As Allen and I were filling out the paperwork for our niche at the Columbarium, we imagined a party to share our love for this historic San Francisco space.
Many, many months later our niche unveiling cum commitment ceremony ended up being exactly what we wanted, which was amazing since we had no idea what that was, even batting ideas around on the drive over.
Our friends Lawrence & Bruce helped us set up light refreshments: cheese & crackers, fresh fruit, sparkling juices that resembled champagne bottles, personalized pink & purple M&Ms, and beautifully decorated Day of the Dead skull cookies. We were intent on keeping everything festively simple.
Friends started arriving around noon, some all dressed up and bearing gifts, many not. They ranged in age from 7 to 87. Allen and I were resplendent (if I do say so myself) in our gold and black brocade jackets. Nancy had cleverly brought black headbands from which protruded “R.I.P.” providing just the right tone of insouciance. We had laid out a copy of the recent SFWeekly article. Tourists wandered through from time to time, which was most amusing. What must they have thought?
When the ceremony began we stood in the center of the rotunda welcoming everyone sitting and standing around us. I asked how many people had been to the Columbarium before. (About half). Allen and I took turns explaining what we were doing and why. Connie Champagne sang a beautiful, a cappella “Moon River”, which made me cry.
Allen and I spoke of our inspiration for the party: many weddings, an 80th birthday party, Renee’s “hoolie”… How we didn’t want this to seem like a wedding, though it did represent a profound commitment. Then Renee Gibbons sang “In My Life”, which made me cry.
We asked people to offer a word or phrase as a wish. Many people complied. Of course I can’t remember any examples right now, but they were humorous, heartfelt, and lovely. Doug (my ex) was very serious when explained that in his tradition… he asked people to stand up and… give us… a standing ovation. Cute. Then Connie harmonized with Renee’s version of “The Rose”, which made me cry.
Allen and I hugged and kissed and held hands throughout. Then we invited everyone up the small staircase to the second floor where we’d draped a cloth over the bank of nine niches. I read a quote from Ivor Novello that a friend had slipped me on the way up the stairs:
Sometimes on the rarest nights,
Comes the vision calm and clear,
Gleaming with unearthly lights,
On our path of doubt and fear:
Winds from that far land are blown,
Whispering with secret breath,
Hope that plays her tune alone,
Love that conquers pain and death.
We pulled back the covering and pointed to our niche. The weekend before we had installed a framed photo of the two of us, Allen’s 1940’s Pinocchio cylindrical metal lunch pail, his ceramic Jiminy Cricket figurine, my Holly Golightly bobblehead, and a small circular Heath yin/yang dish, one half filled with tiny green stones that Allen had long ago picked out of the sand for me at Tennessee Cove (a symbol of his OCD and a souvenir of a lovely afternoon, among other things.) The artist friend creating my ceramic, book-shaped urn hasn’t finished it yet, but will be added when it is. I had suggested somehow installing miniature red velvet curtains, acknowledging Allen’s life in theater, as well as the euphemism for death, but so far the nonexistent Decoration Committee hasn’t been very responsive. So the space is a work in progress that we hope won’t be put to use for a very long time.

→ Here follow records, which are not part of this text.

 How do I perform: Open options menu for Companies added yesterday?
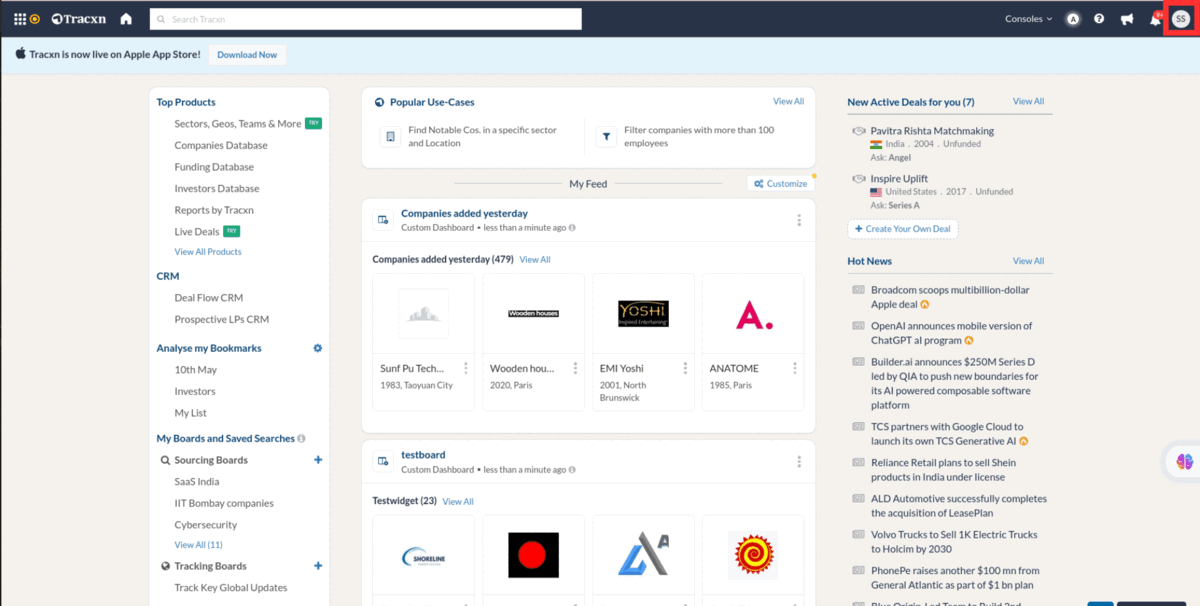tap(799, 220)
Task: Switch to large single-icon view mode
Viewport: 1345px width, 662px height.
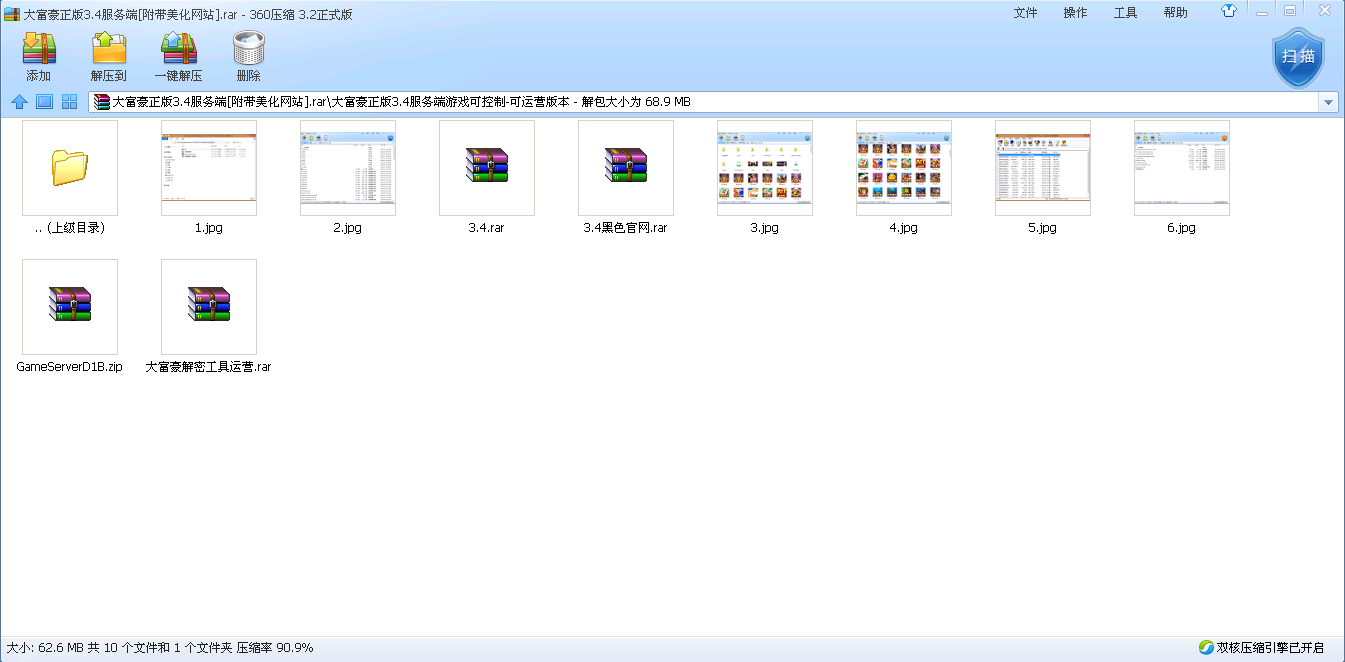Action: pos(44,102)
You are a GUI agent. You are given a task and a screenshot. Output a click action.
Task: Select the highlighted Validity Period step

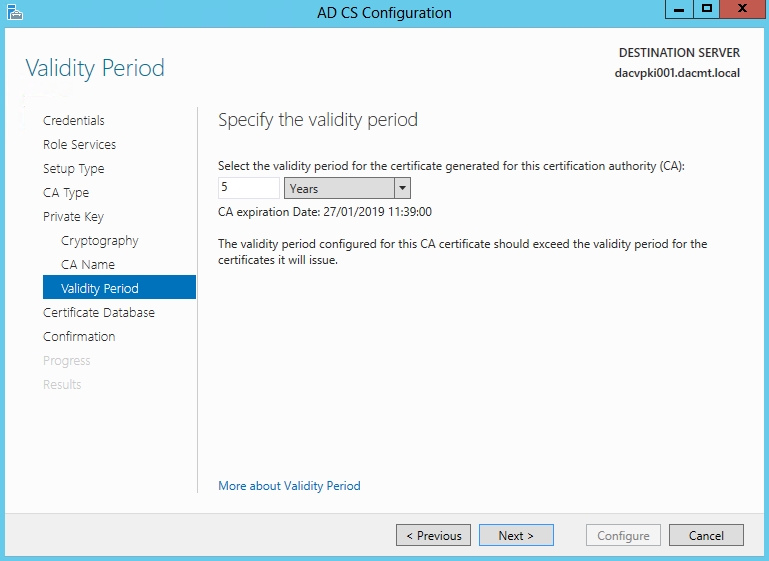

People wandered around exploring the magic and mystery that pervades the space. Everyone congratulated us on the successful event (even our rabbi friend), and pointed out people they knew who were interred there (Geoffrey’s mother is just a few yards away). People started drifting away and by 2:00 everyone was gone and by 3:00 we were cleaned up (again with the help of Lawrence and Bruce (who by that point had bought himself a niche)) and on our way. Short, sweet, and miraculously just what we’d hoped for. After having been emotionally/psychically opened so deeply, I was totally fried for the rest of the day. I dropped Allen off (he hadn’t been feeling well, but did an admirable job of getting through the proceedings) and later my friends Laura & Roxi & their daughter Emma came over for a little while before heading back down to Santa Cruz, but otherwise I just snacked, read, and plotzed. There are more images on Allen’s Facebook page, Renee gave us a big batch of photos and hopefully soon some video.
The following day Allen asked if I felt any different. Neither of us seems to, but perhaps in some subtle way, we are more, well, committed.